**Document extract**
= Beginning of Section =

Before bed I was listening to a podcast from Woodland Hills.  The pastor spoke on breaking the generation sin involved in the cycle of poverty.  He said that we are rich because we don’t have to worry about where our food will come from for the next meal.  And here I was, mildly worried because we were down to two slices of bread and thawing milk from the freezer — the freezer that’s packed to the gills with veggies and fruit and butter and freezer meals, etc.  My cupboards have staples of beans (a half dozen kinds) along with other grains and dried fruits.  Flour, sugar, jello (so.much.jello), cereals, soda:  we have more than enough, and yet I found myself anxious, wondering what to feed the boys when they couldn’t have their pb’n’j.

When I have too much, I am taking from others who don’t have enough.

And goodness, it takes a lot of time managing all that stuff:  shopping, unloading groceries, food prep, making sure food doesn’t go bad or stale, eating, etc.  Hello, Israelite taking too much manna!

Our recent community newsletter (it’s nice living in a town that’s small enough to have a newsletter) noted that the local food pantry is in need of goods.  Also, a number of friends in crisis seem to be in need of some freezer meals.  Perhaps that’s a way I’m being led to give more …

Holiday Present

Holiday priorities certainly change over time.

As a small tyke holidays consisted of brightly colored classrooms, projects with glue and glitter that were supposed to be “pretty gifts” to others who made “oh my how … nice” faces, dressing up in new tights and a frilly dress for the church/school/piano recital, being plied with sugar and excitement and gifts and new events — all while being told to calm down.

As a high schooler the holidays were a time to start learning how to buy presents that weren’t made out of glue and glitter and complaining about the traditions you formerly loved OR complaining that the parents are tired of putting on the traditions you find utterly necessary.

= End of Section =

**Work task 1**
Reproduce the part of the blog excerpt that begins at the words "Before bed I" and ends with "don’t have enough.".
**Work task 2**
Carry the blog excerpt about having plenty and about the holidays forward from its final sentence.
The items that follow are separate material from the blog excerpt above.

**Dataset records**
= Beginning of Section =

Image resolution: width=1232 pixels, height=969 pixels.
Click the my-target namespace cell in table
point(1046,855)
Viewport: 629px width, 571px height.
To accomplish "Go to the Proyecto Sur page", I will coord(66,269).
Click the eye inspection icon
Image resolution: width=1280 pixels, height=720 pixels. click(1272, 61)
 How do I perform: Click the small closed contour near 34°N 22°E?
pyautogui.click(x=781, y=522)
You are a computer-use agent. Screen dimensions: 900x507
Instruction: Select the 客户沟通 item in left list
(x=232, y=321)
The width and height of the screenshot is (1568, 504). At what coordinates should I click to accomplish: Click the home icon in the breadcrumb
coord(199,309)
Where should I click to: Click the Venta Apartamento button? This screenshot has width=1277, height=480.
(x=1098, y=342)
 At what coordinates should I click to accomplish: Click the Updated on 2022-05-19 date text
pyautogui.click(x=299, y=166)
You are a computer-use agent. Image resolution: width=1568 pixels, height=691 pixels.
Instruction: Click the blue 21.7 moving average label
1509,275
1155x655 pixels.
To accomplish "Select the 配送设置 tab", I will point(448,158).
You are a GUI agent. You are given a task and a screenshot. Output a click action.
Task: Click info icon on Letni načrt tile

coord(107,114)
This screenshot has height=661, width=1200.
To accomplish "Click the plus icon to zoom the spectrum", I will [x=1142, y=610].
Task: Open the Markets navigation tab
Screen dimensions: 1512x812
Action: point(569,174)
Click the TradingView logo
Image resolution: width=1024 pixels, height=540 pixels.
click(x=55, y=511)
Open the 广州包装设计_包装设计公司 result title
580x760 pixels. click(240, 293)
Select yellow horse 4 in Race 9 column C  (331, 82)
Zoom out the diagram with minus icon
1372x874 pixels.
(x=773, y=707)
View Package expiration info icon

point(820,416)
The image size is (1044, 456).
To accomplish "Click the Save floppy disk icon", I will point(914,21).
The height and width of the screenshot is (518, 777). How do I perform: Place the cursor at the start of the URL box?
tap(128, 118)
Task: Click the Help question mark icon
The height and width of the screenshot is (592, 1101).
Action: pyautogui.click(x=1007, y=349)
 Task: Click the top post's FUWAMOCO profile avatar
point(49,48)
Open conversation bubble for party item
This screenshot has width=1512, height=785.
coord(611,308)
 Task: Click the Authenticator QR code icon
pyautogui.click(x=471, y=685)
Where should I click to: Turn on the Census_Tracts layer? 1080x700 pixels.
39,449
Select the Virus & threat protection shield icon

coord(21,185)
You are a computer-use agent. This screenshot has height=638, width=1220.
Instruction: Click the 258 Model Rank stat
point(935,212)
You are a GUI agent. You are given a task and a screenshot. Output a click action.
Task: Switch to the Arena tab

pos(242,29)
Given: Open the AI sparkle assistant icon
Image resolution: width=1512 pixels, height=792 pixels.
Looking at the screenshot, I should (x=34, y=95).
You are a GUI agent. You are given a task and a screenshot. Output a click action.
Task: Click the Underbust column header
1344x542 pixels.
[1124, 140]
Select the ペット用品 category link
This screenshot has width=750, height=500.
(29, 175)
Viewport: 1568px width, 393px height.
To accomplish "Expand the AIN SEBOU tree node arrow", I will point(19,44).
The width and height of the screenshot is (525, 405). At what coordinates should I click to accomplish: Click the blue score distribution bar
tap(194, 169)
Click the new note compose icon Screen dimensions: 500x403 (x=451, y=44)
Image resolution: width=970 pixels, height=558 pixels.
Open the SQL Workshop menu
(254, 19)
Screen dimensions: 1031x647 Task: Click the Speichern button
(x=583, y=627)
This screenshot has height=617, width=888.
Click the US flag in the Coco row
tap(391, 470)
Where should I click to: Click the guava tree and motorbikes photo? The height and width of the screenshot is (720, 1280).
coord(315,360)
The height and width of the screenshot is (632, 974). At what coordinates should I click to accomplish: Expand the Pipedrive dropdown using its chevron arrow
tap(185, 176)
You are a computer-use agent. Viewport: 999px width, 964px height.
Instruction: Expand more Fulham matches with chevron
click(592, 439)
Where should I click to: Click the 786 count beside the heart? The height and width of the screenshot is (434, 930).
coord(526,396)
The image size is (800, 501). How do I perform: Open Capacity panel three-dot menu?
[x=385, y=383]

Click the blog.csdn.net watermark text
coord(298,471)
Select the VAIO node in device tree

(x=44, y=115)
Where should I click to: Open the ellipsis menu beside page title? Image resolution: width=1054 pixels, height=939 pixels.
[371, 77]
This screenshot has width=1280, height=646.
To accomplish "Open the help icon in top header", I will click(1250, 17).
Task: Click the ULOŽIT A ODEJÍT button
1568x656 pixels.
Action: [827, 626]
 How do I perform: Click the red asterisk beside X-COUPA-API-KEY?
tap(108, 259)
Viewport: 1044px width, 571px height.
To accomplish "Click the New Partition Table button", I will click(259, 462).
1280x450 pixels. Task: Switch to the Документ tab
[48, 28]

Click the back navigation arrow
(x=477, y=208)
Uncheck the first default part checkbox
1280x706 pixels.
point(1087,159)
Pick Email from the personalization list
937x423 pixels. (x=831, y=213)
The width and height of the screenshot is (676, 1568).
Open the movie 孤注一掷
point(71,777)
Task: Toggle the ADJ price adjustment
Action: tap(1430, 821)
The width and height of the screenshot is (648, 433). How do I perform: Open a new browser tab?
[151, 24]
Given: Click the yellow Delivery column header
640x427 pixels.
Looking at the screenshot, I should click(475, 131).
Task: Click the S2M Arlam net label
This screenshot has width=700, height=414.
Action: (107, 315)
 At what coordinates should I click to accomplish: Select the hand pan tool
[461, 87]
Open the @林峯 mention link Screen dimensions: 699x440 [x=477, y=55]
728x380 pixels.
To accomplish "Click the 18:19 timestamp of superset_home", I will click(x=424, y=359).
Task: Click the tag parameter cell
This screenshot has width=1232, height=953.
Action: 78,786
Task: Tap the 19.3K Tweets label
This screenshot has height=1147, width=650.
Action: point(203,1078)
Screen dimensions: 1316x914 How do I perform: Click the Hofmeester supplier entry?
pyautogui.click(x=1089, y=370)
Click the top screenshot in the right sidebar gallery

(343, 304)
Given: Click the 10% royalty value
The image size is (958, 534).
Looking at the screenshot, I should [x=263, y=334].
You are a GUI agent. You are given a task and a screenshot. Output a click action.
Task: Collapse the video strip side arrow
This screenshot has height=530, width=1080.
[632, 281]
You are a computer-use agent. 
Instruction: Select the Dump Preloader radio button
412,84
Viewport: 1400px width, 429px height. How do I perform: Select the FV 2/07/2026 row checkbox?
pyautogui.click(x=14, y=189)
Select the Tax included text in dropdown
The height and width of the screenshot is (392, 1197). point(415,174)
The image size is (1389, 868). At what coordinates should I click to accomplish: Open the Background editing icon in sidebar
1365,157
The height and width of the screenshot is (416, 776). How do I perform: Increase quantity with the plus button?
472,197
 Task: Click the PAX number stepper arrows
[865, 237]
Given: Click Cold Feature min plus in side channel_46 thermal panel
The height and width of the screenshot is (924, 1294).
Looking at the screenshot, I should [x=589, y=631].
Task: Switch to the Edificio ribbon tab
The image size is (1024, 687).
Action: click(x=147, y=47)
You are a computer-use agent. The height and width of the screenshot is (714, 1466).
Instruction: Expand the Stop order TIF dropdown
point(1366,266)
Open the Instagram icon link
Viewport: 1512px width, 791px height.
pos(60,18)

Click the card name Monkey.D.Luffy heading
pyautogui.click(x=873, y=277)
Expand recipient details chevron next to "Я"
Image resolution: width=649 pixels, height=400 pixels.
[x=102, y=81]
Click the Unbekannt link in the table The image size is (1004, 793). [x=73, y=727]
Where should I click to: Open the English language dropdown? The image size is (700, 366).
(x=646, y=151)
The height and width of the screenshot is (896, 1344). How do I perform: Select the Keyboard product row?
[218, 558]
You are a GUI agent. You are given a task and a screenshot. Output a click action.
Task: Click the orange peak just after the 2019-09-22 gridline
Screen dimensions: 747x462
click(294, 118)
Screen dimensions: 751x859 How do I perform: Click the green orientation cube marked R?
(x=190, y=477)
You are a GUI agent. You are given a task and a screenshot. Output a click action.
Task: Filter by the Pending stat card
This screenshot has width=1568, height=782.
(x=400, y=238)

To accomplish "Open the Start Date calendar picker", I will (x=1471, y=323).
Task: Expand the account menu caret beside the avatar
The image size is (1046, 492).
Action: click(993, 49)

= End of Section =

**Your response 1**
Before bed I was listening to a podcast from Woodland Hills.  The pastor spoke on breaking the generation sin involved in the cycle of poverty.  He said that we are rich because we don’t have to worry about where our food will come from for the next meal.  And here I was, mildly worried because we were down to two slices of bread and thawing milk from the freezer — the freezer that’s packed to the gills with veggies and fruit and butter and freezer meals, etc.  My cupboards have staples of beans (a half dozen kinds) along with other grains and dried fruits.  Flour, sugar, jello (so.much.jello), cereals, soda:  we have more than enough, and yet I found myself anxious, wondering what to feed the boys when they couldn’t have their pb’n’j.

When I have too much, I am taking from others who don’t have enough.

**Your response 2**
As a college student the holidays were spent detwitching from cramming for finals, eating real food for the first time in forever, sleeping while the family’s awake and being awake while the family’s asleep, and running to the store on the 24th of December because apparently blessing the family with one’s presence isn’t a good enough gift.

As a single person the holidays were for trying to figure out how to live with others while you’re used to living by yourself and for overspending in an attempt to compensate for those years of glue and glitter or nothing.

As a young married person the holidays are a time of negotiation:  who to spend time with, where, what will be eaten, what will be worn, how will presents be wrapped, how will the days look, what traditions will carry over, what traditions will be left behind, and how many people are going to be unsatisfied (so says the melancholy personality type :)).

Now, as a mother of three tykes, the holidays have a whole new meaning.  It feels like it’s all Up To Me:  to create traditions, to buy gifts, to make meals, to plan events, to do crafts, to sing songs, to visit all the family members:  to make Everyone Happy and Content with the Magic of the Season.

And it’s so.not.possible.

Now, this is a pressure I totally placed on myself.  It’s an attempt to fill a role I cannot, nor should not, nor have been asked, to fill.  At the root it’s about trying to measure up, mask insecurity.  And it’s about taking the focus off of Christ and onto the family, or more pointedly, myself.

And I don’t want to celebrate myself.  I do that on a daily basis by making choices that please or comfort me.

Advent Conspiracy has laid out four thoughts for helping bring the focus back to Christ, the meaning of His birth and life and death and life above and beyond, and to the body of Christ.

  • Worship Fully
  • Spend Less
  • Give More
  • Love All

And so this holiday season, for this month of December, I hope to use these phrases to refocus my attention, to orient myself towards my Savior, the one who came without glue and glitter and self-centered desires.